After this second episode Nanyange decided to flee Uganda because she believed her “life was quite in danger.” She managed to secure an invitation to attend another HIV-prevention conference, this time in Florida. She obtained a visitor’s visa and took a night flight out of Uganda so that her movements would be less closely scrutinized. Nanyange arrived in the U.S., and after a few days at the conference traveled to Chicago, where she stayed with a friend. In July 2002 Nanyange received a letter from her sister warning her that the chairman was still looking for her. According to the letter, the chairman had searched Nanyange’s home several times, detained her brother and questioned him about her whereabouts, and confiscated her vehicle. Based on this information, Nanyange testified that she believed she would be killed if she returned to Uganda.

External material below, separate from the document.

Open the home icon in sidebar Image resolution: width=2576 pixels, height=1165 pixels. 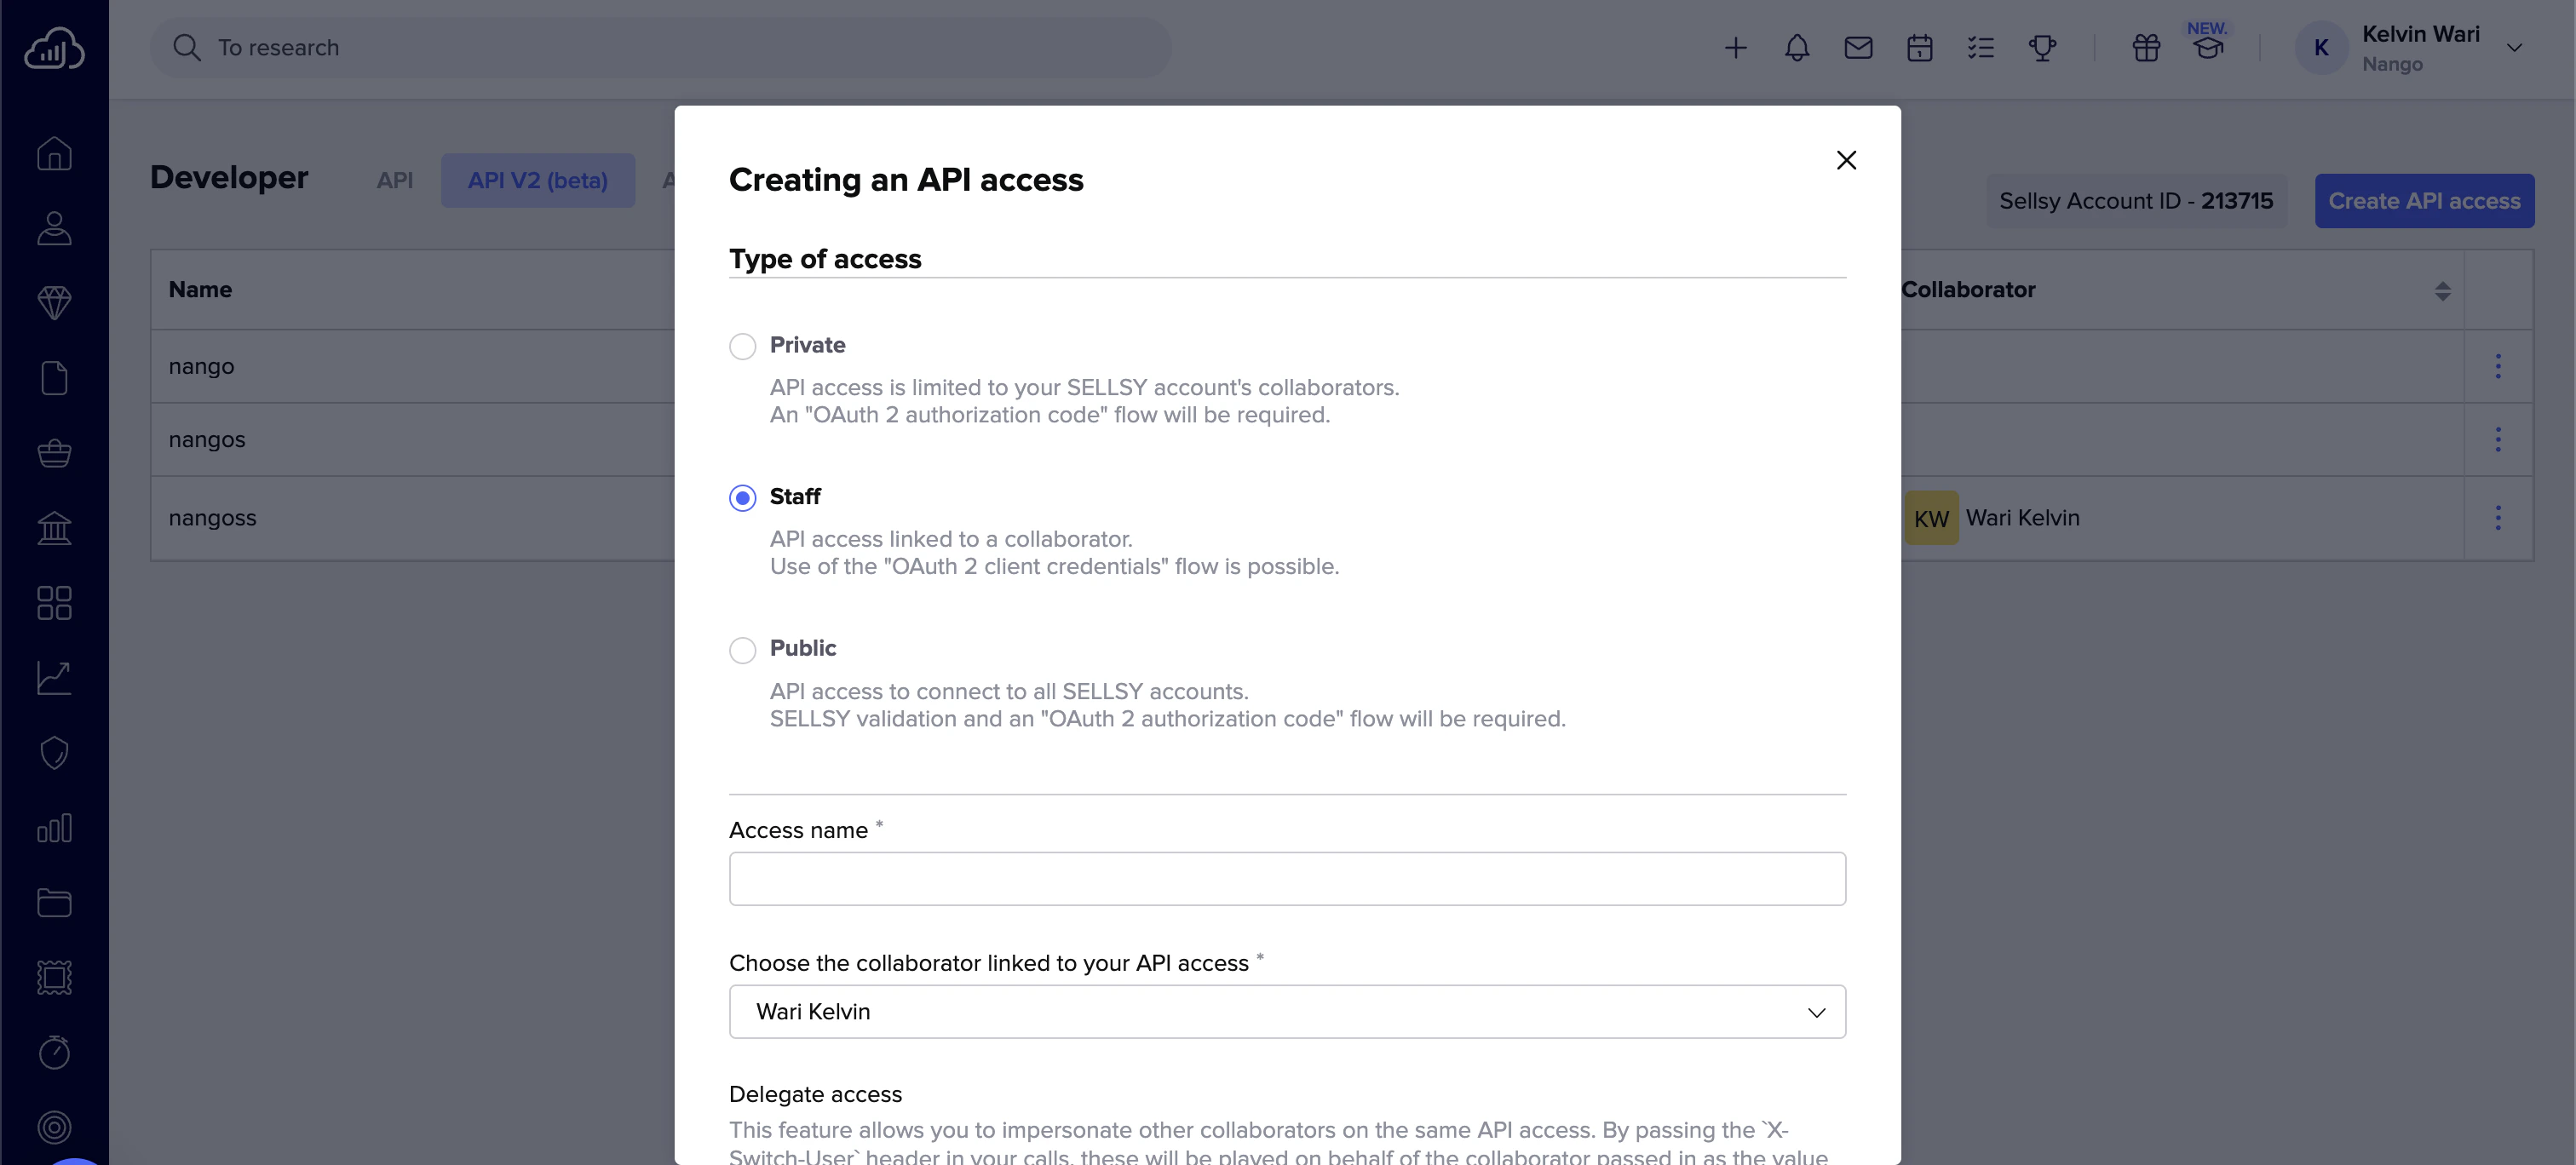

The IJ and the lawyer for the government asked Nanyange to elaborate on a number of points that would later serve as a basis for the IJ’s adverse credibility determination. First, they sought more detail about Nanyange’s husband. Although Nanyange stated that she spoke to her husband twice a month, she was unable to provide details about his employment, other than to say that he did “mechanical work” and that he was “surviving.” Nor could she confirm her husband’s immigration status in Japan; she stated that he had “reported] to the police authorities” upon his arrival and that she believed he was there legally, but she didn’t know anything about his visa. Nanyange also expressed uncertainty as to her husband’s grasp of the Japanese language and his plans for the future. When asked why she had not discussed these topics with her husband, Nanyange responded that “African men a bit funny. They ... really don’t want to discuss much of their hardships to ... the ladies so much.”

Next the lawyer for the government questioned Nanyange about her detentions, asking if attorney Mugerwa helped obtain her release both times. When Nanyange answered yes, the government asked why Mugerwa’s affidavit acknowledged her providing assistance only with the second detention. Nanyange could not explain, but simply stated that her sister had told her that Mugerwa helped on both occasions.